* [What to work on] Return the lines from the one containing "You are a computer-use" through the one containing "tap(296, 205)", copied word for word.

* [Task data]

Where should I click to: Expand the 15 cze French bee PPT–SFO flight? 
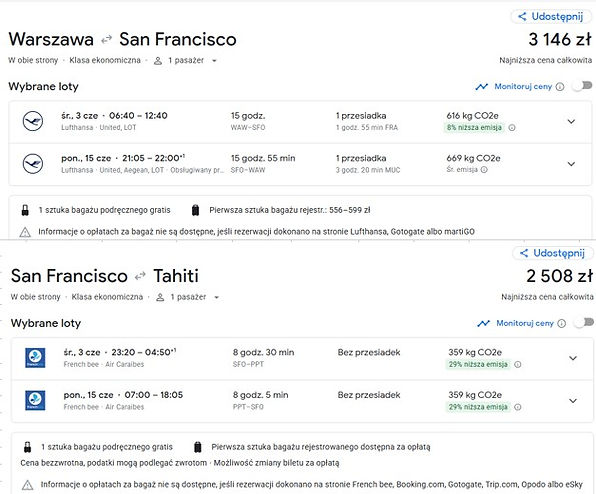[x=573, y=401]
...
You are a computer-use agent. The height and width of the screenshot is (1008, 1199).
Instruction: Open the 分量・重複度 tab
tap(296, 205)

* [Final answer]
You are a computer-use agent. The height and width of the screenshot is (1008, 1199).
Instruction: Open the 分量・重複度 tab
tap(296, 205)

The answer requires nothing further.